Im Zentrum stehen dabei folgende Fragen: Wie verstärkt sich das Team in der Free Agency? Welche Konsequenzen für den Kader ergeben sich daraus und ändern sich dadurch die Prioritäten? Und: wird dann tatsächlich nach positionsbezogenem Nutzen (position of need) gedraftet oder nach langfristigem Wert (Best Player on the Board)? Die letzte Frage scheint bereits von Head-Coach Josh McDaniels geklärt worden zu sein. In einem Interview während der NFL Scouting Combine konstatierte McDaniels, er würde hauptsächlich Spieler draften, die sogenannte Value Picks darstellen. Also auf dem hausinternen Big Board oben stehen. Ein Draft-Pick, der zwar für Position X Sinn mache, sei immer dem nachzuziehen, der positionsübergreifend besser ist. Kurz: wenn die Raiders beispielsweise einen Receiver dringender benötigen als einen Linebacker, wird dennoch der Linebacker gedraftet werden, falls man ihm zutraut insgesamt der bessere Spieler zu sein. Dies könnte beispielsweise geschehen, wenn bei Pick #22 schon fünf Receiver gedraftet wurden, aber keine Linebacker und Linebacker #1 als wertvoller erachtet wird als Receiver #6. Überhaupt ist es keine Schande, seine „Needs“ nicht vollständig abgedeckt zu haben.

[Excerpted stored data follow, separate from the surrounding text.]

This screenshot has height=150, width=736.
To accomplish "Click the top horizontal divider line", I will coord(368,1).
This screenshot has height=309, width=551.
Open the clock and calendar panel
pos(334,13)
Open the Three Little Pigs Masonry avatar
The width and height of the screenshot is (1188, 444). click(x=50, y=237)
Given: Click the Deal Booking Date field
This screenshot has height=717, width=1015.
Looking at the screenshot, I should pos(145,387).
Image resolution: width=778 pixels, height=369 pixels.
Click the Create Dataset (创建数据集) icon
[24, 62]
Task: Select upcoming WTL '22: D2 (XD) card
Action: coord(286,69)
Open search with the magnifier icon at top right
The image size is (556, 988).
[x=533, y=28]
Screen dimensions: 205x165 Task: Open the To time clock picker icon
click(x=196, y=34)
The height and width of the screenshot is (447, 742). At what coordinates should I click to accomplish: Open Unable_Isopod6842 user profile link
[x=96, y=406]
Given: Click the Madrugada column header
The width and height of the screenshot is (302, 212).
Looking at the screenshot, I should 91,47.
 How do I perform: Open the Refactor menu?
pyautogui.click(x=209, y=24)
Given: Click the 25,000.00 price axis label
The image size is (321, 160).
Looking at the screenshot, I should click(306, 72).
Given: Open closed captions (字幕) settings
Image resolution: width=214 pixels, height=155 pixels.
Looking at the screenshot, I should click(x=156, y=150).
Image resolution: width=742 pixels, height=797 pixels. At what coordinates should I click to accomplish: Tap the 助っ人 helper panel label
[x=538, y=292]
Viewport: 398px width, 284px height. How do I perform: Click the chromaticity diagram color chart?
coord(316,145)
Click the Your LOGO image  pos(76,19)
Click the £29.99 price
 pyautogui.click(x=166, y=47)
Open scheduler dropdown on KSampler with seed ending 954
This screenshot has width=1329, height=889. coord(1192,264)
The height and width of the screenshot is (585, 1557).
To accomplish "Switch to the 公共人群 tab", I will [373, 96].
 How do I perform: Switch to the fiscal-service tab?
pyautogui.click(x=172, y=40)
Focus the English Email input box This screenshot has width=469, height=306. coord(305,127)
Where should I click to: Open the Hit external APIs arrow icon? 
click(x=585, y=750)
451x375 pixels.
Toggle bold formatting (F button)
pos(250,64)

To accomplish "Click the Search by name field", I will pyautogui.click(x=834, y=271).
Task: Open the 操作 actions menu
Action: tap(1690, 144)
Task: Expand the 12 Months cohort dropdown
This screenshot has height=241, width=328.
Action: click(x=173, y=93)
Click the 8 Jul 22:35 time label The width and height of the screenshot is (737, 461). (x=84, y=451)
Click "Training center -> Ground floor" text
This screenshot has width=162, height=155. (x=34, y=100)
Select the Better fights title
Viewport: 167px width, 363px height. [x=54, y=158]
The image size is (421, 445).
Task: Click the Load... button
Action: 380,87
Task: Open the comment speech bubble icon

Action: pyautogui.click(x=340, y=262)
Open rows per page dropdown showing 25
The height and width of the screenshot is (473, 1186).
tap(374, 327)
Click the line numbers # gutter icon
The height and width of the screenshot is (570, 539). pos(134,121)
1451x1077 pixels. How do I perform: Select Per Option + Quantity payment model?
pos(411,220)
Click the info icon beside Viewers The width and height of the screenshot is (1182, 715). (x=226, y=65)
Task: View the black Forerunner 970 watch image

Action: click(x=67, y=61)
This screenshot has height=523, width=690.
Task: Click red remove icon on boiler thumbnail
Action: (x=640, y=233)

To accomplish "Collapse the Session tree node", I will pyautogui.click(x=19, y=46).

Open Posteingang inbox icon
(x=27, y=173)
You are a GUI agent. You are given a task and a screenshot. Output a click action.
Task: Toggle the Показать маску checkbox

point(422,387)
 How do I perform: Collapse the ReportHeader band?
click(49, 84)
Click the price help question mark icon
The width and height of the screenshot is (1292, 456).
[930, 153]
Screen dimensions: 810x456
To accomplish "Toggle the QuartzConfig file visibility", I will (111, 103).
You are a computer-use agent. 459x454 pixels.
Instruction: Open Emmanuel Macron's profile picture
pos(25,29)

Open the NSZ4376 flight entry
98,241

Wir erinnern uns: Defensive Tackle war vor der letzten Saison eine der Hauptbaustellen der Raiders Defense. In der ersten Runde des Drafts hätten die Raiders locker Christian Barmore draften können und diese Position of Need füllen können. Dennoch drafteten sie Alex Leatherwood, weil sie ihm im gesamten mehr Zukunftspotential zuschrieben als Barmore. Die DT-Position wurde dann durch ein ganzes Set an Rotationsspielern bzw. Veteranen oder Spielern, die sich beweisen wollten, aufgefüllt. Thomas, Jefferson, Philon, allesamt keine Raketen, aber letztlich setzte sich beispielsweise Jefferson durch und avancierte gegen Ende der Saison zu einem unserer besten Defender. Es ist also klar: es wird immer die eine oder andere „unterbesetzte“ Position geben. Die folgenden Szenarien sollen diese Überlegungen mit aufnehmen und dennoch einen halbwegs realistischen Mix aus Need und Value in Aussicht stellen.

Szenario 1

Hier gehen wir davon aus, dass die Raiders in der Free Agency einen Cornerback bekommen. Glaubt mir, Vegas wird für JC Jackson hoch pokern und zudem versuchen Casey Hayward zu behalten. Sollte einer von beiden an die Raiders gebunden werden, haben sie mit Treyvon Mullen einen weiteren starken Corner. CB würde dann erstmal als Top Need rausfallen und man würde sich auf einen Offensive Lineman fokussieren und das Receiving Corps ausbauen. Da die Receiver-Klasse extrem tief ist, könnte man mit dem Top-Pick auch in der O-Line zuschlagen.

Runde 1, Pick #22: Trevor Penning, OL, Northern Iowa

Sollte es den Raiders irgendwie möglich sein Charles Cross zu bekommen, sollten sie bei “meinem” Top O-Liner zuschlagen. Realistischer ist aber Trevor Penning, ein nasty player. Penning ist ein großes Monster mit viel Aggressivität. Auf dem College spielte er zwar nicht gegen die Top-Tier-Teams, aber seine Upside ist groß und er kann es in der NFL mit ein paar Verbesserungen zu etwas Großem bringen.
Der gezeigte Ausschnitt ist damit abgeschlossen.